Outro problema grave no Brasil é o sistema de atendimento à saúde, considerada a maior preocupação do povo brasileiro. Além da melhoria de gestão, são necessários efetivos programas de melhoria de: treinamentos, qualificação, distribuição logística de medicamentos, adequação de atendimento de alta complexidade, logística de transporte de pacientes, melhoria do sistema de transplantes, diminuição no sistema de filas de consultas e exames, bem como aumento no número de unidades de atendimento em todo país. Faz-se necessário o incentivo de políticas públicas para área médica, tanto no desenvolvimento de pesquisas como na abertura de um maior número de vagas universitárias na área de saúde a nível nacional.

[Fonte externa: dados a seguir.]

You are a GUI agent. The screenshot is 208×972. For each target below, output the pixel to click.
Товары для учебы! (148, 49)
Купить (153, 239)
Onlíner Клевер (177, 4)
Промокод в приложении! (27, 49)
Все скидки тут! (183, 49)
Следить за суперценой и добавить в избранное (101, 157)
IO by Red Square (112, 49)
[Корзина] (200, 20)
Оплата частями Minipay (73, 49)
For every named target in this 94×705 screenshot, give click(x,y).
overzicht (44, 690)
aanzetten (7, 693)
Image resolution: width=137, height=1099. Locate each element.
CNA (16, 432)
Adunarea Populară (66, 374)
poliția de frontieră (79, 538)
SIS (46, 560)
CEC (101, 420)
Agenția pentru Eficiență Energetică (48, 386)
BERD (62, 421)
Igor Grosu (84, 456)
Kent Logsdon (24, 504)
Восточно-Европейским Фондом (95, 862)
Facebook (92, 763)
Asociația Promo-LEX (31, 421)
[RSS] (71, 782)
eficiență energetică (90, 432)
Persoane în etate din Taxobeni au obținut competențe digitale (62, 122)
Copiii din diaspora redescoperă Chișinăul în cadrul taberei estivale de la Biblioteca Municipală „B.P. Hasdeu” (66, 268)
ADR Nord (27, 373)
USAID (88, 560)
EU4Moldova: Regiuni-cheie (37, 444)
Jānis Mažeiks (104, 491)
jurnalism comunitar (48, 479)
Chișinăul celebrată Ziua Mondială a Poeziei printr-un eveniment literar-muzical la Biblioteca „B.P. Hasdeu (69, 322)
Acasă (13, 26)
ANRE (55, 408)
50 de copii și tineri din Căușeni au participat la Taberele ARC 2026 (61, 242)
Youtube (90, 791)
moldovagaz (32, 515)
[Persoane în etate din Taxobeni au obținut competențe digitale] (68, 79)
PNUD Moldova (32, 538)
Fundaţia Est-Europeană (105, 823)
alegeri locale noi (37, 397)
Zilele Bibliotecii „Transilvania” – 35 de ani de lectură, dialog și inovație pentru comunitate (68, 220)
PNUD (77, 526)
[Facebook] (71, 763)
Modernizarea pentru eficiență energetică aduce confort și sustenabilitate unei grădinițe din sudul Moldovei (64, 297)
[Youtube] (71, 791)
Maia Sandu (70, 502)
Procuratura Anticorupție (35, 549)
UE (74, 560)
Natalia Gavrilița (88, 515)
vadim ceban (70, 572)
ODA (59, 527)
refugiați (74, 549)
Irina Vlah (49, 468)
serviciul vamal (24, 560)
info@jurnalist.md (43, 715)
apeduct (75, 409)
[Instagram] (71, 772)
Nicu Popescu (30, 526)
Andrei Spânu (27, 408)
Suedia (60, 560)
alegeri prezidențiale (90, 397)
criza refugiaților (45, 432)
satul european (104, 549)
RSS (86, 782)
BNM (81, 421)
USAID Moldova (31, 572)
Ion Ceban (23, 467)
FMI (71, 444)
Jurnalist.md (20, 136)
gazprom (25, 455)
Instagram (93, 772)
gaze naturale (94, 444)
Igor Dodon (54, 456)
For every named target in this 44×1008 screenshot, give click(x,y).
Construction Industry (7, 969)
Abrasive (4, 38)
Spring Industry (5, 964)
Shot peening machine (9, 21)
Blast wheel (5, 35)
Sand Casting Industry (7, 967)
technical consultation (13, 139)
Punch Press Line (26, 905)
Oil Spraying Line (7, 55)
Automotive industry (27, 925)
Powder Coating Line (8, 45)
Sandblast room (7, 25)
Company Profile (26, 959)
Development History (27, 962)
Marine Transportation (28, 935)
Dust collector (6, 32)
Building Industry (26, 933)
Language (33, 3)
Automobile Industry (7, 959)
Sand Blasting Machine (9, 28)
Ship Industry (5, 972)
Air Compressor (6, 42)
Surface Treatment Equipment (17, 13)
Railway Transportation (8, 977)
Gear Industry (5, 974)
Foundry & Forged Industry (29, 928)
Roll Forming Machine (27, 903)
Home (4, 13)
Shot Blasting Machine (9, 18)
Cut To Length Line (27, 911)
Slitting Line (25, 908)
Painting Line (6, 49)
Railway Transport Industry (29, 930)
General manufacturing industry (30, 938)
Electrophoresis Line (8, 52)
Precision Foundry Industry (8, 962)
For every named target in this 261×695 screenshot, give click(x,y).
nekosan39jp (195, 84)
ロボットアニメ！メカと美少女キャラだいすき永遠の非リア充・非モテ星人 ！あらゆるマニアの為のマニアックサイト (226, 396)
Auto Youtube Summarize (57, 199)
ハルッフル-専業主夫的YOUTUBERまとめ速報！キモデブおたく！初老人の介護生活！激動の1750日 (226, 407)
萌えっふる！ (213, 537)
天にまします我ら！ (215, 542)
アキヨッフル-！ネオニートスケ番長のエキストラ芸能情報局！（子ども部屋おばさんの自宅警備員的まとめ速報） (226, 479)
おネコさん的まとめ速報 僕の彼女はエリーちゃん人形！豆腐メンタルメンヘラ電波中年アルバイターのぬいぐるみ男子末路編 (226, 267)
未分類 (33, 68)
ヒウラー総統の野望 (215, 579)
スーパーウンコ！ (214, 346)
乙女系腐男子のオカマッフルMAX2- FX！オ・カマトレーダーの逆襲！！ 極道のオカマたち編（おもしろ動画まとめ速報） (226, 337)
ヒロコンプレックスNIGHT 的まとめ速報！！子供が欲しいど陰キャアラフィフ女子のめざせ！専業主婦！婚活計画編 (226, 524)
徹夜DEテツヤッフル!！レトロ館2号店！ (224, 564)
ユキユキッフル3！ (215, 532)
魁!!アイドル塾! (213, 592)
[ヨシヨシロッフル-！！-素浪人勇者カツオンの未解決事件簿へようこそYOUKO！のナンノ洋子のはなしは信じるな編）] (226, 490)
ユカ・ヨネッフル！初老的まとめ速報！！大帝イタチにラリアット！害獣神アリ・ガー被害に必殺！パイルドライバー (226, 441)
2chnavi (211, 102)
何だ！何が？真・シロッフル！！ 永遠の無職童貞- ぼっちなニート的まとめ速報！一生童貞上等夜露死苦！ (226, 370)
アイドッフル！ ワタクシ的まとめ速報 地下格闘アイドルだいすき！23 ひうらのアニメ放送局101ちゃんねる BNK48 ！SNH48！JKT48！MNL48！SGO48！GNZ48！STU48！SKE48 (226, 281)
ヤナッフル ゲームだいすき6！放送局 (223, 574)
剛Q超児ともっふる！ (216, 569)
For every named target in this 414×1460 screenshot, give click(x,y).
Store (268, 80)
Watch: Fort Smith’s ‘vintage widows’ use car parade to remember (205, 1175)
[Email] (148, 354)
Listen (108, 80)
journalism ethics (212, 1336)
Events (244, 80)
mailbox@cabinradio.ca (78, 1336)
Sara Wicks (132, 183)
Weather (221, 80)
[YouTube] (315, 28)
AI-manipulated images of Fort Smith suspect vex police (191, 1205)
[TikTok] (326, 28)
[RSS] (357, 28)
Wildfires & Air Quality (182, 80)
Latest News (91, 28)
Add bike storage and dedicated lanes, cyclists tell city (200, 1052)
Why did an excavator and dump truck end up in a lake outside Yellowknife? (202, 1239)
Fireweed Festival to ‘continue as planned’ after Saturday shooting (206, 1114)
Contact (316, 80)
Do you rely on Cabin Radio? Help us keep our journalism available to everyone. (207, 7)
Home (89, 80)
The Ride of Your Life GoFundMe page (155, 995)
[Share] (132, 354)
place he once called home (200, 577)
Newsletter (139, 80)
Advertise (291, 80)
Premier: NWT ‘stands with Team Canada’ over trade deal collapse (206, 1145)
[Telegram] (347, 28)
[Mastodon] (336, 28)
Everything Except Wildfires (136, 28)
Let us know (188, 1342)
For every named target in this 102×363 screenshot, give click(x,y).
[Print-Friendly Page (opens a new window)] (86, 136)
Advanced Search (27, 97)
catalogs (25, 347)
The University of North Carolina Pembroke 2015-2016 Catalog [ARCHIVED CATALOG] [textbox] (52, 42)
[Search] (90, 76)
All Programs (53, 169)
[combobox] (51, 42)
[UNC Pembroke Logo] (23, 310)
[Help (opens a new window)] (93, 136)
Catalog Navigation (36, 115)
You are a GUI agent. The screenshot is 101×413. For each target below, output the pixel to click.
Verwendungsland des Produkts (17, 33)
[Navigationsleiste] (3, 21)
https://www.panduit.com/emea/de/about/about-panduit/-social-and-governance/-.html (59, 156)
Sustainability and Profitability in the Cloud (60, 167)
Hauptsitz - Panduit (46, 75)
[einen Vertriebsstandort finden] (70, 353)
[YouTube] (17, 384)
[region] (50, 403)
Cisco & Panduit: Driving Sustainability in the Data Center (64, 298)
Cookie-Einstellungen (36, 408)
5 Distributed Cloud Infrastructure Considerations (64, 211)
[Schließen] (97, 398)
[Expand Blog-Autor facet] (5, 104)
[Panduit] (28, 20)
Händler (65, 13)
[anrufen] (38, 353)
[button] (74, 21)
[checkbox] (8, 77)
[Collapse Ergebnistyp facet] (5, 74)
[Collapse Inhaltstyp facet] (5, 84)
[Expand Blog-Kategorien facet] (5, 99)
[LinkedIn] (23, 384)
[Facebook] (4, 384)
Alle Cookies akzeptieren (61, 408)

Melhoria no sistema de qualidade de ensino brasileiro; combate a corrupção e às drogas; investimentos em qualificação profissional do funcionário público; rombo da previdência social; melhoria das exportações; manutenção dos incentivos à habitação e a educação são outros destaques.
Em pleno mandato da Copa do Mundo, dívidas serão feitas, mas espero que as prioridades do novo presidente seja de fato a população do Brasil.
O Brasil é um país rico, uma verdadeira potência econômica, para crescer, necessita trilhar os caminhos da competência da gestão pública.